You know what else is a small sample size? Three. So don’t draw any conclusions from this either.

By the time you read this, I’ll be gone. I’ll be the third Road Warrior in the past few years to not only leave the paper, but to leave journalism. This column will be back next week, though with a new minder.

I’ve had a blast with this column. Who knew that when you combine traffic cones and existentialism you get snark?

There’s a serious side to this, too. As I said in the first Road Warrior piece I wrote, car crashes kill far more people than homicides do. Homicides get all the attention from the media, and that’s too bad.

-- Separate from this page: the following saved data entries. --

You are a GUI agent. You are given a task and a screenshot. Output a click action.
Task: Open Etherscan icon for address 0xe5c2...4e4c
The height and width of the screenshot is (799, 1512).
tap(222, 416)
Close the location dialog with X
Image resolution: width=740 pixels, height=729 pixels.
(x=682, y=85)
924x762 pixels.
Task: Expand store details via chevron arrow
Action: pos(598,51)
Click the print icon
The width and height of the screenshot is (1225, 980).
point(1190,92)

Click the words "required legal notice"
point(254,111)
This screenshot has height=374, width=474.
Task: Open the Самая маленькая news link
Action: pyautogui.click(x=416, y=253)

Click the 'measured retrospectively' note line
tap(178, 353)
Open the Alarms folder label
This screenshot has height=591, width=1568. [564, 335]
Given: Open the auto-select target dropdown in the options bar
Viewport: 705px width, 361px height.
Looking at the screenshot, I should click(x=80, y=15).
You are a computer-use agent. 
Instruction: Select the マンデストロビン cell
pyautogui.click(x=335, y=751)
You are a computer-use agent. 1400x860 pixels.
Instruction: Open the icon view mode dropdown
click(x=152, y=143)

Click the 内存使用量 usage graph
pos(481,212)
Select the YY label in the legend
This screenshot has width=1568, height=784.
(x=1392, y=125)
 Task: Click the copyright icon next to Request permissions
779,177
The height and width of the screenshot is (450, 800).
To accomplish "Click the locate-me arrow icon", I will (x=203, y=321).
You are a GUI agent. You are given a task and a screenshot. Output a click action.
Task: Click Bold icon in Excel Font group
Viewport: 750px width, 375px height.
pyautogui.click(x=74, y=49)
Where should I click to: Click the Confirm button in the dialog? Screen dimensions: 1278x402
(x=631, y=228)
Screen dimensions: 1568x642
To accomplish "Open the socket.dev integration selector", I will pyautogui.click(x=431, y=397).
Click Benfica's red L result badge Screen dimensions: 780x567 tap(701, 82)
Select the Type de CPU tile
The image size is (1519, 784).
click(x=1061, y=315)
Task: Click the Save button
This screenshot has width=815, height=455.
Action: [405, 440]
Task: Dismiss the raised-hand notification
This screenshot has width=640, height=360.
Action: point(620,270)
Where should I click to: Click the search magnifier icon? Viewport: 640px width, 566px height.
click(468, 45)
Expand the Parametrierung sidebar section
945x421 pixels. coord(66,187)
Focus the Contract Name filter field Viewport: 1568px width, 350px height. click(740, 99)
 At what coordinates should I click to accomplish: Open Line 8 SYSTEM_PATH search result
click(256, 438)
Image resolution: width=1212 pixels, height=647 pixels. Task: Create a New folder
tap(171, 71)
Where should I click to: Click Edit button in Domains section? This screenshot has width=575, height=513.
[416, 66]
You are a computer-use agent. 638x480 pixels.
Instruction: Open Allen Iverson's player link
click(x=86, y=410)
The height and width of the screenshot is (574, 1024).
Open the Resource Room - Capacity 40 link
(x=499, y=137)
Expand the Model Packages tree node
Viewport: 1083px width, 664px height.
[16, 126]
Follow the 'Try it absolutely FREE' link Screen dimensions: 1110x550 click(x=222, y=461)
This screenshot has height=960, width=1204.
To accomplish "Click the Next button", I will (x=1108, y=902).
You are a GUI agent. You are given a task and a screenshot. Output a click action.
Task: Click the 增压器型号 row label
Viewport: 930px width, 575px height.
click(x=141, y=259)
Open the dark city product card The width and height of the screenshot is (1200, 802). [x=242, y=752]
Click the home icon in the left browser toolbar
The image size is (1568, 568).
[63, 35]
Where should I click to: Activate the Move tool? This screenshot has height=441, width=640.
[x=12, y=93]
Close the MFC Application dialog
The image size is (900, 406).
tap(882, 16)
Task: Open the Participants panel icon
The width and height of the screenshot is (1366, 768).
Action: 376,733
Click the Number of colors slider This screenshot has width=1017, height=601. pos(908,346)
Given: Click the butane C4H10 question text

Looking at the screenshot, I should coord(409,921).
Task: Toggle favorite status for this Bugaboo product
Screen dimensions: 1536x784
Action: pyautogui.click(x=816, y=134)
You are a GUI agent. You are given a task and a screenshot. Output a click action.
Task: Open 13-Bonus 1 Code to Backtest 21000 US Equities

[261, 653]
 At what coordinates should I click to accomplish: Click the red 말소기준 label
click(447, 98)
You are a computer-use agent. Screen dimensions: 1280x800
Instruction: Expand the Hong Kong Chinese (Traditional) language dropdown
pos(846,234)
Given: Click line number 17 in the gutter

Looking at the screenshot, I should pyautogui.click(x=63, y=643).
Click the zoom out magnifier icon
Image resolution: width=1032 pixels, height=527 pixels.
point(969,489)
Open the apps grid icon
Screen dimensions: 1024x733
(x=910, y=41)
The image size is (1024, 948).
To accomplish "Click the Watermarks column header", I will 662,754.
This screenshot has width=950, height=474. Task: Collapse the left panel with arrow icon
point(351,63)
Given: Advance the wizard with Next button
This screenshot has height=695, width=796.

Homicides and celebrity gossip and all that other trash out there.

Don’t blame us completely, though. It’s what people want. Again, the numbers don’t lie. If this, or any news organization, is going to stay in business, it has to give the people what they want, at least some of the time.

So, if you’ll permit me to preach for a moment: Stop wanting that junk.

Read the story about the city council’s new zoning regulations. Click on the piece about government budget cuts, about the library or some new education program and, yes, about the new traffic lights. That stuff matters a lot more than some random act of violence or some celebrity scandal that has nothing to do with you.

The people who work at this newspaper do important things. These people are not perfect, just like I’ve preached over and over again about the people who run our traffic system. They are people. Cut ’em some slack. Most of them are trying to do the right thing.

But pay attention. Complain and complain and complain when you see something you don’t like. I’m not talking about leaving mean comments on the website. That’s a waste of everybody’s time. Complain to your government officials. Give them time to fix the problem.

If they don’t do it, complain to the newspaper. Someone will be here to respond. It just won’t be me.